The cost is $14.00 per month. You can select monthly, yearly, two years etc. The yearly plans give you a free month, free two months etc. The cost of the recievers varies. Right now in Canada you have about three choices, starting at arourd $50.00 I think. This one I have is listed at about $249.00 but you can find it cheaper (specials etc). I found it in the States for $49.00 USF.

Currently there is no activation fee, you can check that out. The cost of all those units above coem with the car kit. Took me about 10 minutes to install. Then there are home kits, several models. I have the boombox, works great.


----------



## Seaners (Jan 1, 2006)

GuitarsCanada said:


> The cost is $14.00 per month. You can select monthly, yearly, two years etc. The yearly plans give you a free month, free two months etc. The cost of the recievers varies. Right now in Canada you have about three choices, starting at arourd $50.00 I think. This one I have is listed at about $249.00 but you can find it cheaper (specials etc). I found it in the States for $49.00 USF.
> 
> Currently there is no activation fee, you can check that out. The cost of all those units above coem with the car kit. Took me about 10 minutes to install. Then there are home kits, several models. I have the boombox, works great.
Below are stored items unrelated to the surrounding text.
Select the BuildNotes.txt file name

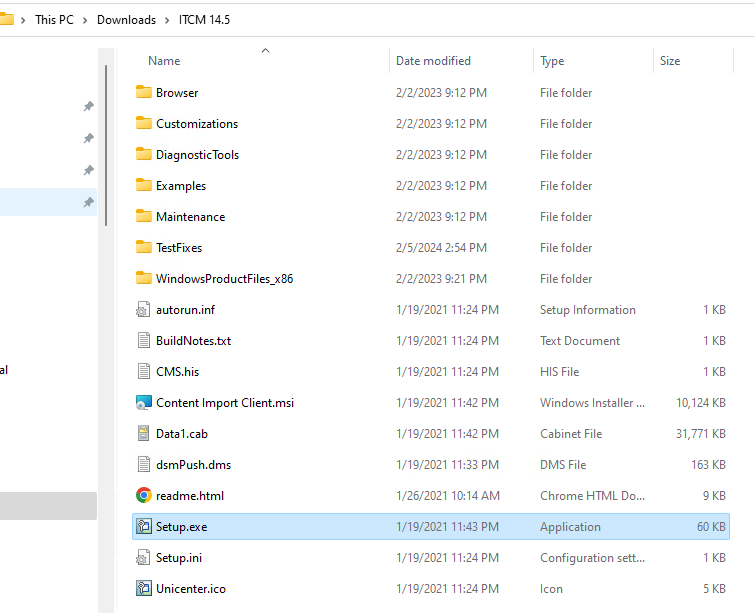[193, 341]
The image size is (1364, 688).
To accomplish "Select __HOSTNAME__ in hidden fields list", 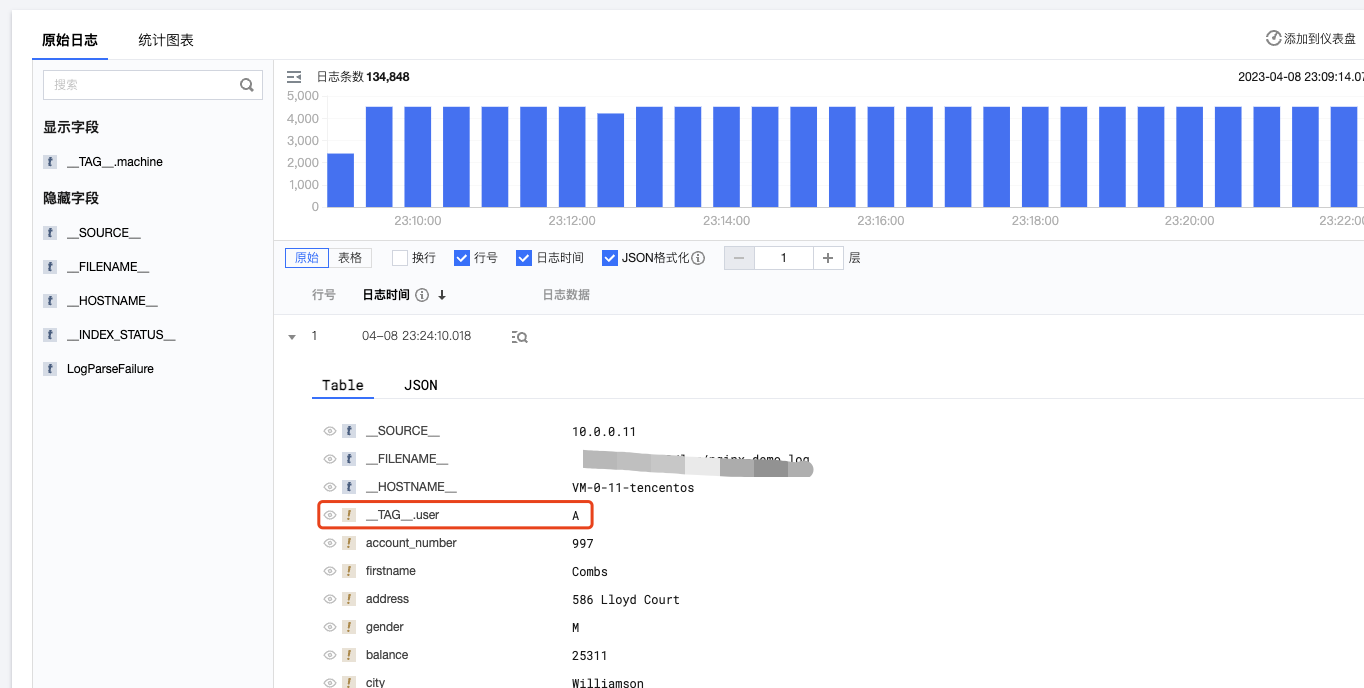I will [x=111, y=301].
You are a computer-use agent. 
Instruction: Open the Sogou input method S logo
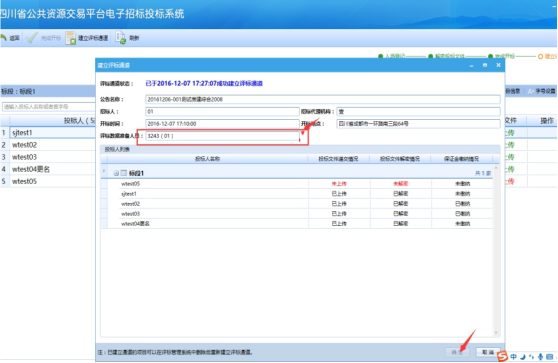502,356
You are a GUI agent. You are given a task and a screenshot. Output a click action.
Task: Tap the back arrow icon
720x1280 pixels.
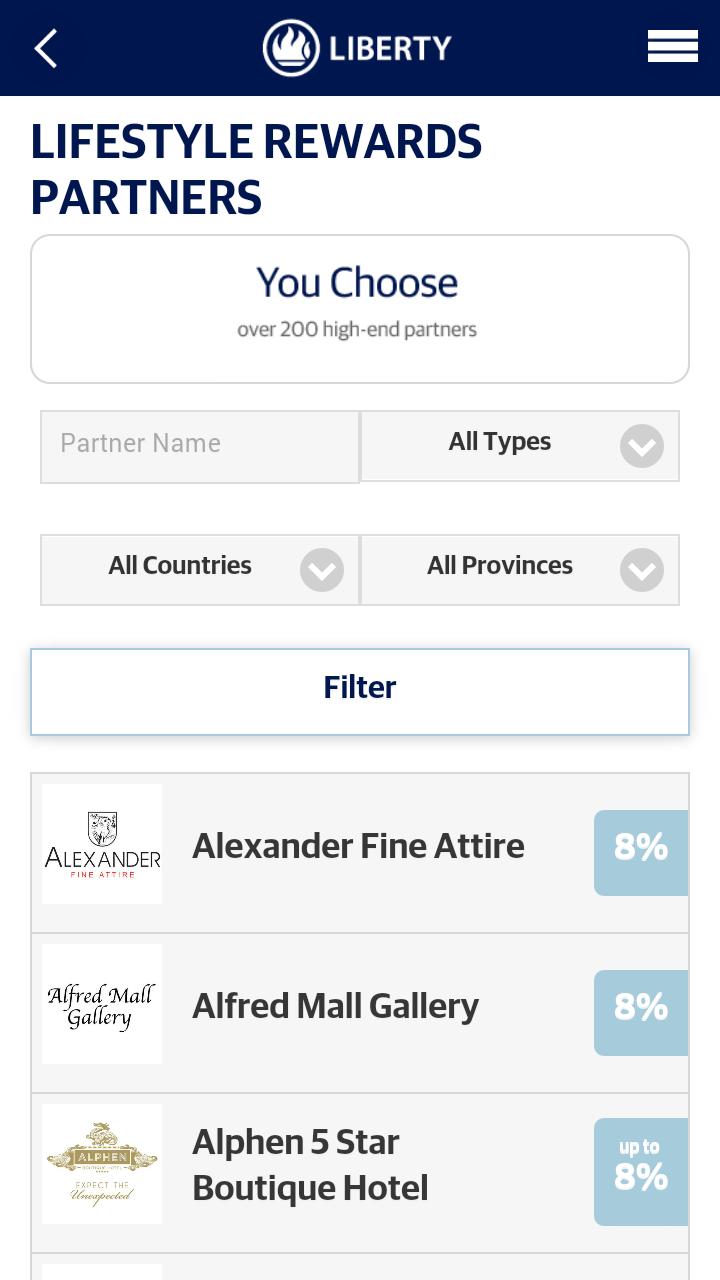pos(46,48)
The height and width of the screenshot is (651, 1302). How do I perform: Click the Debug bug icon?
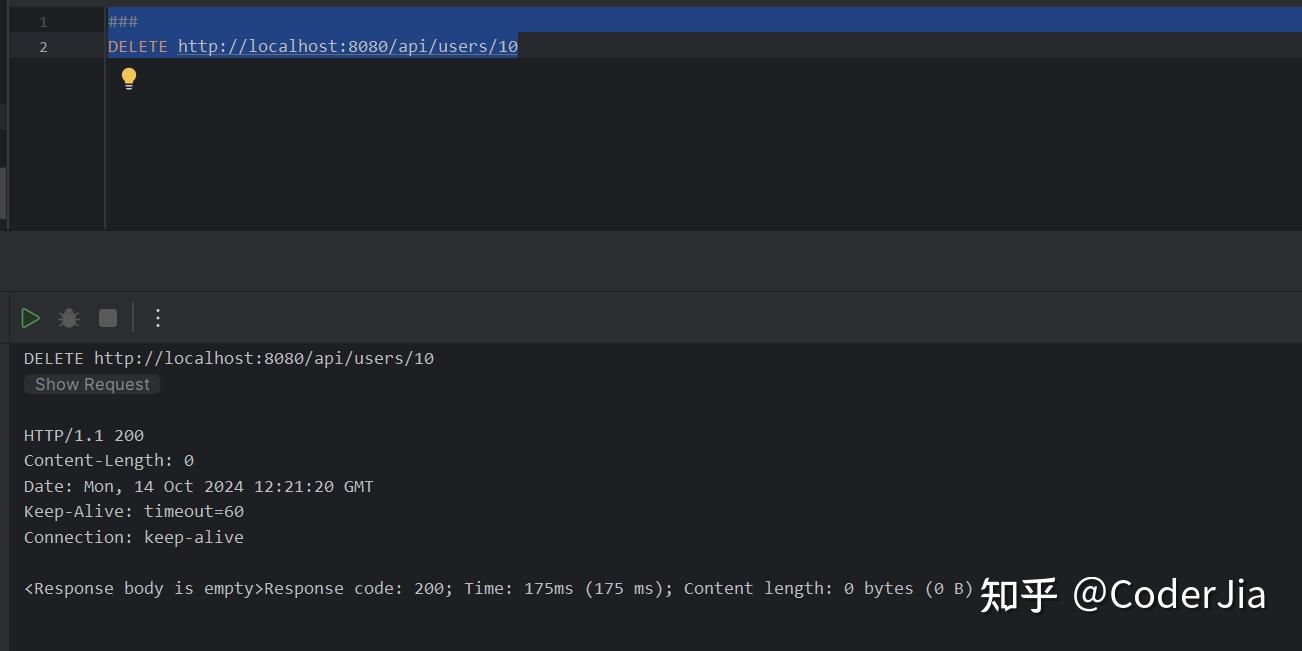point(68,317)
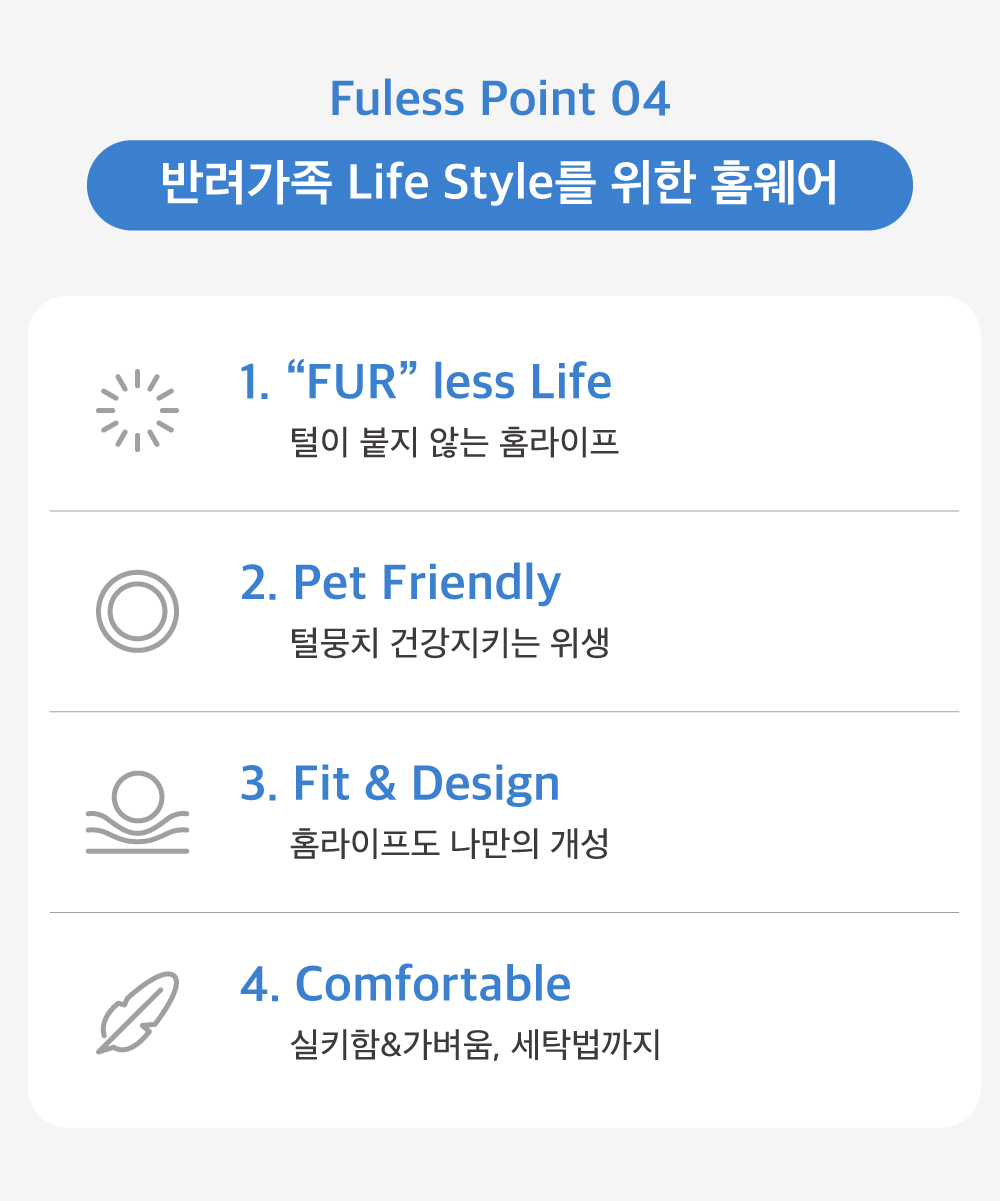Select the '2. Pet Friendly' heading
Viewport: 1000px width, 1201px height.
400,583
Not a bad deal. I am going to look into it


----------



## Strung1 (Feb 6, 2006)

I'd like to get one some day too. A buddy of mine has had the US one for a few years and loves it.


----------



## GuitarsCanada (Dec 30, 2005)

*Floyd Week*

As part of the Pink Floyd week on "The Vault" here on Sirius they are playing all of David Gilmours new album... very Floydish in itself.


----------



## Mahogany Martin (Mar 2, 2006)

GC, I haven't really looked into it either but do you replace your car's radio altogether or is it something you fit in under the dash or wherever?


----------



## GuitarsCanada (Dec 30, 2005)

ofender said:


> GC, I haven't really looked into it either but do you replace your car's radio altogether or is it something you fit in under the dash or wherever?


Installation takes about 10 minutes. You do not replace your radio at all. You install the unit, either by a window suction cup or whoever you want. The reciever itself can be removed from the holder. Then just run the antenna up to the dashboard,. or wire it outside. I just threw mine up on the dashboard and it works fine. You then tune your radio to 88.1 and off you go. You can go the pro install route but you dont need it. it's easy enough to run the wires under the dash etc. Power is supplied by a cig lighter adapter.


----------



## david henman (Feb 3, 2006)

...i'm in, all the way! 

mainstream radio is beyond repulsive. i believe it is responsible for turning people off music, and destroying our curiosity. how many times have you heard someone say "i hate country music"? can you blame them, if the only thing they hear is what passes for country music on the radio? then there's rock radio, like q107, which has been playing the same six songs since 1972.

don't get me started...

i want xm radio, as i have a hunch its less mainstream than sirius.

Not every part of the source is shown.